9. The method as recited in claim 8, wherein a first polygon count of a first representation of the one or more objects received by the generative artificial intelligence model is less than a second polygon count of a second representation of the one or more objects of the output image.
10. The method as recited in claim 9, further comprising rendering, by the circuitry, the one or more objects at a lower resolution than a resolution used in the output image.
11. The method as recited in claim 8, further comprising completing generation of the first portion of the output image, by the circuitry, over a first duration of time, wherein the first duration of time is less than a second duration of time over which the circuitry completes generation of the second portion of the output image.
12. The method as recited in claim 11, wherein the environmental visual effects of the second portion of the output image comprise shadows caused by placement, textures and animation of objects in the second scene prior to the first scene of the video sequence.
13. The method as recited in claim 11, further comprising generating, by the circuitry, indications of the environmental visual effects of the second portion of the output image based on a panoramic mode.

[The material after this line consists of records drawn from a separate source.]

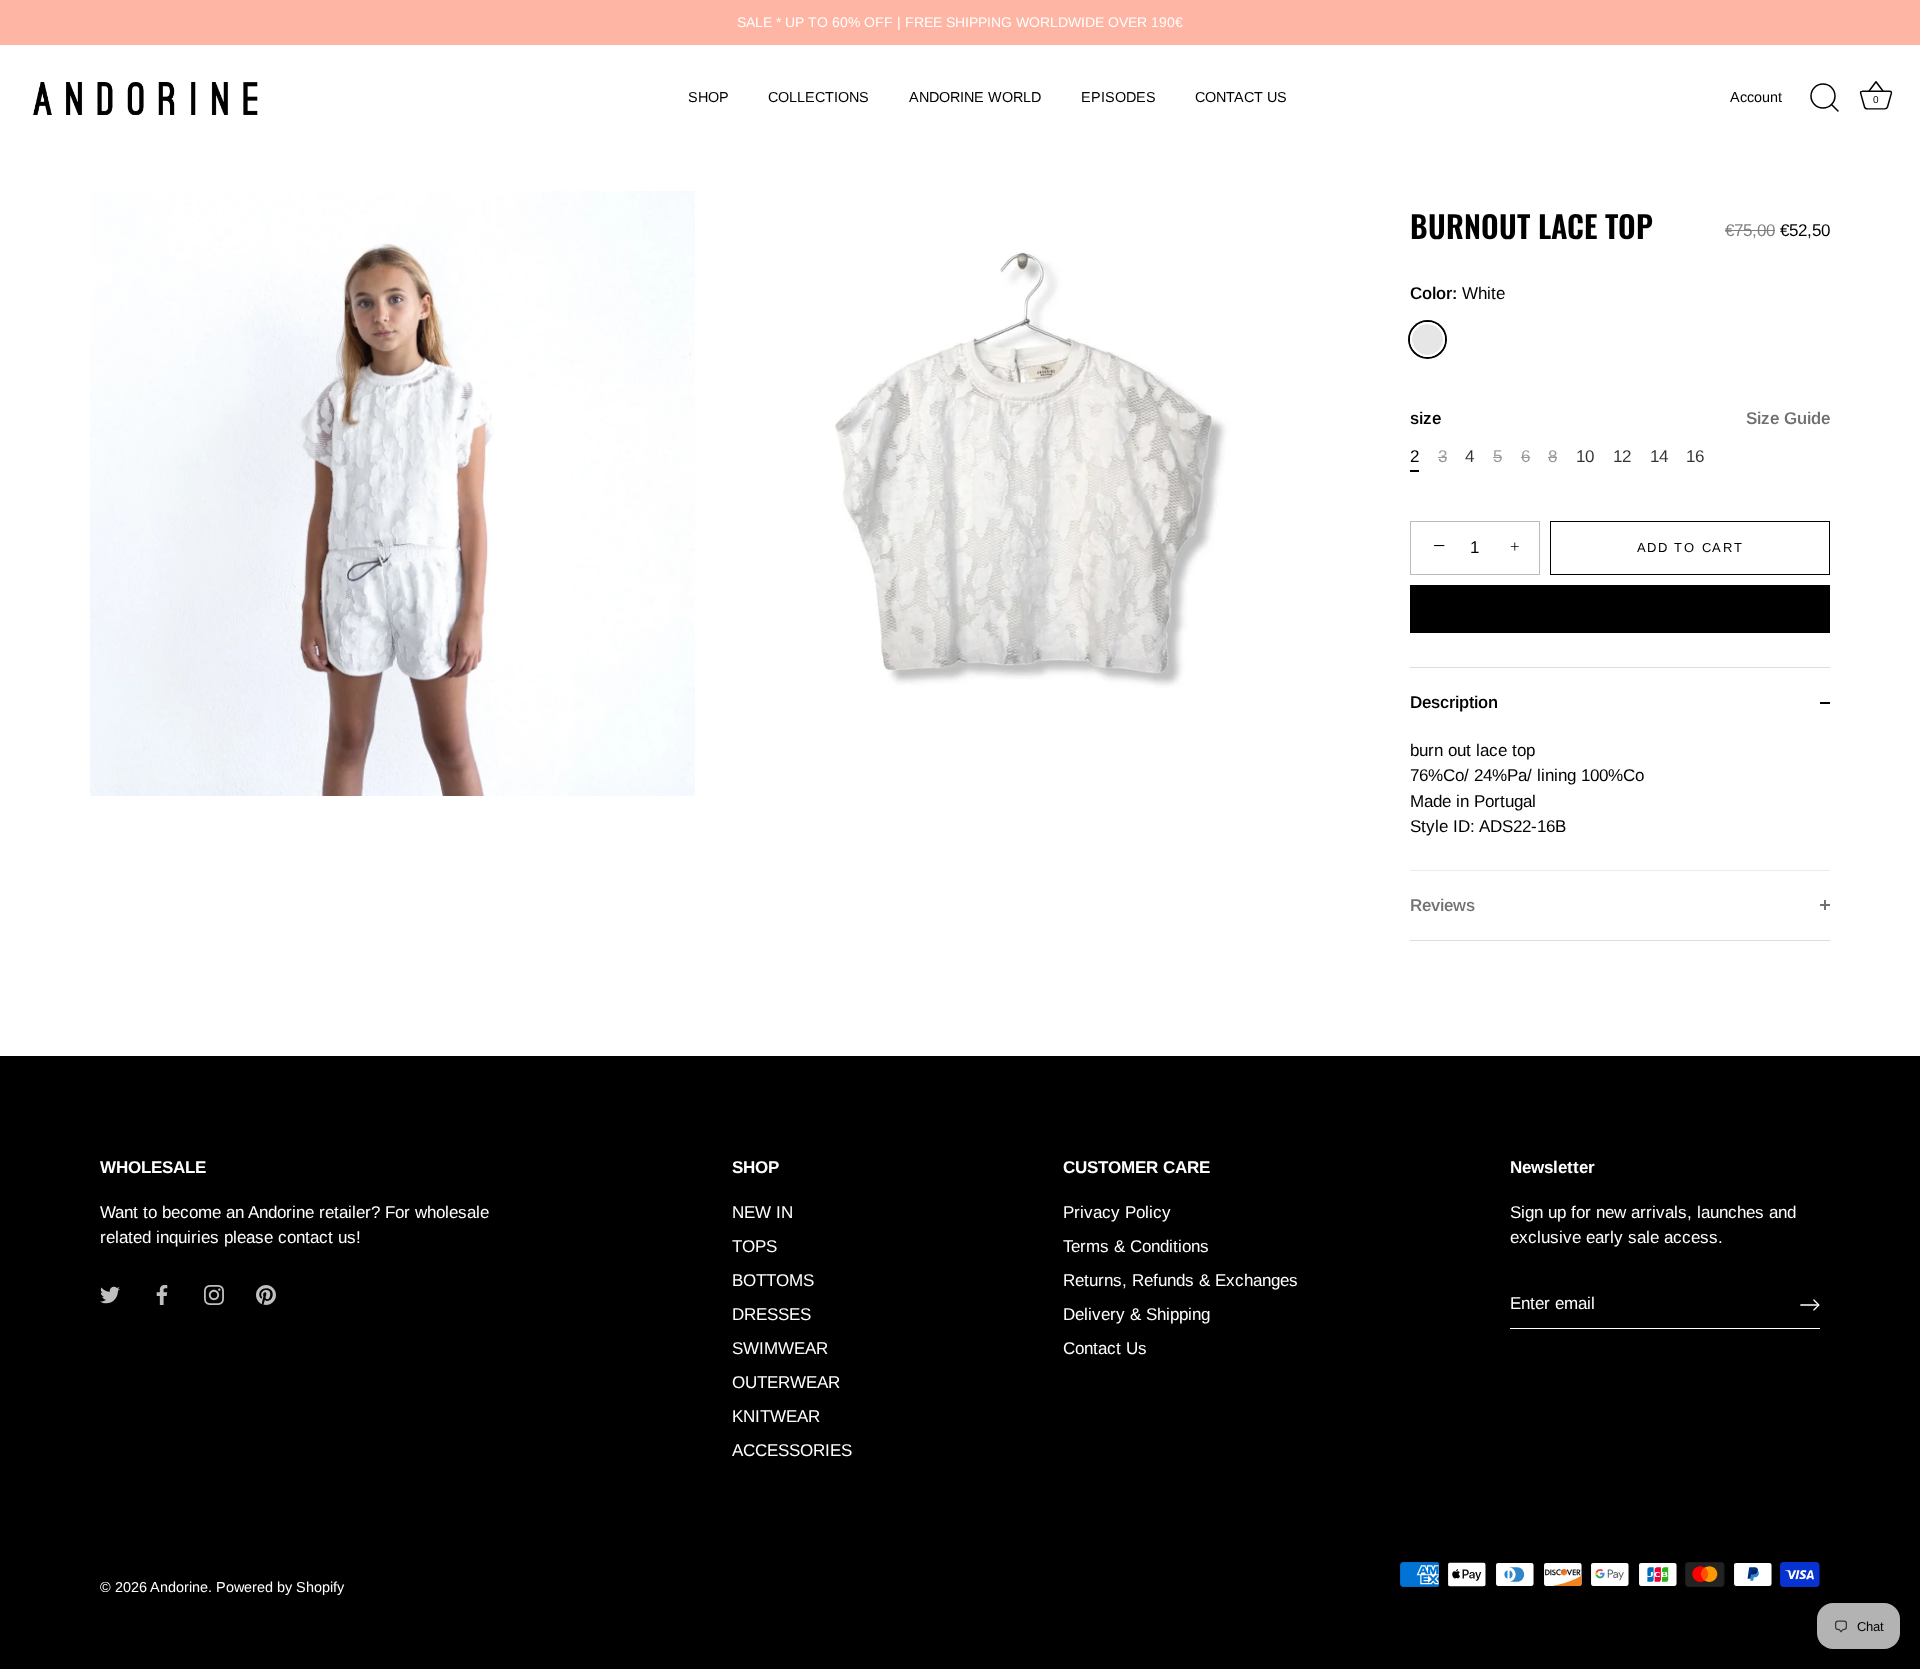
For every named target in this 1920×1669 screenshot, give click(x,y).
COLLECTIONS (818, 97)
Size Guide (1788, 418)
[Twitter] (110, 1293)
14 (1659, 456)
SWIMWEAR (780, 1348)
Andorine (179, 1587)
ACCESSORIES (792, 1450)
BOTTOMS (773, 1280)
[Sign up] (1810, 1305)
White (1427, 339)
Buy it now (1620, 611)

14. The method as recited in claim 8, wherein the first portion of the output image comprises data that indicates positions, points of view and animation of the one or more objects in the first scene.

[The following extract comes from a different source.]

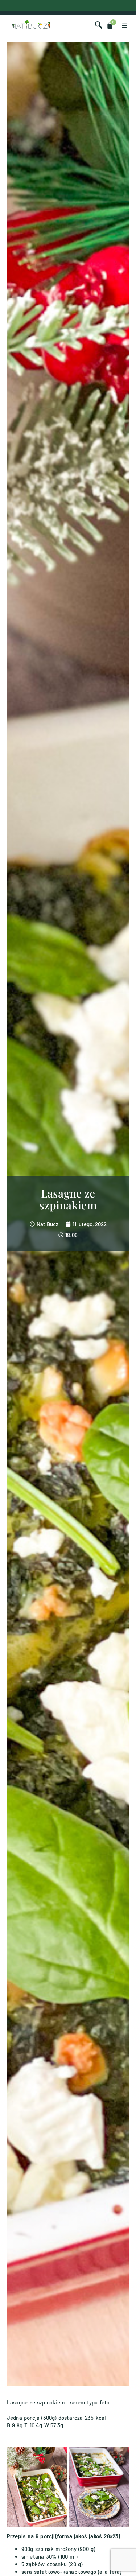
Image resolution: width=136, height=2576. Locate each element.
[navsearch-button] (98, 25)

15. A computing system comprising:
a memory comprising circuitry configured to store data of a video sequence; and
a plurality of processing circuits; and
wherein the plurality of processing circuits is configured to:
retrieve, from the memory, the data of the video sequence; and
generate, via a generative artificial intelligence model, a plurality of output images corresponding to a plurality of scenes of the video sequence, wherein at least one output image of the plurality of output images comprises:
one or more objects in a first scene of the plurality of scenes of the video sequence; and
environmental visual effects, based at least in part on image data corresponding to a second scene prior to the first scene of the plurality of scenes of the video sequence.
16. The computing system as recited in claim 15, wherein a first polygon count of a first representation of the one or more objects received by the generative artificial intelligence model is less than a second polygon count of a second representation of the one or more objects of the at least one output image.

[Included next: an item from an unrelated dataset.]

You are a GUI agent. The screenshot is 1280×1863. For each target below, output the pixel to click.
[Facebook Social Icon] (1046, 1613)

17. The computing system as recited in claim 16, wherein the plurality of processing circuits is configured to render the one or more objects at a lower resolution than a resolution used in the at least one output image.
18. The computing system as recited in claim 15, wherein the plurality of processing circuits is configured to complete generation of a first portion of the at least one output image over a first duration of time, wherein the first duration of time is less than a second duration of time over which the circuitry completes generation of a second portion of the at least one output image comprising the environmental visual effects.
19. The computing system as recited in claim 18, wherein the environmental visual effects of the second portion of the at least one output image comprise patterns of light and color that occur due to light rays reflecting or refracting on a surface of an object in the second scene prior to the first scene of the video sequence.
20. The computing system as recited in claim 18, wherein the plurality of processing circuits is configured to generate indications of the environmental visual effects of the second portion of the at least one output image based on a panoramic mode.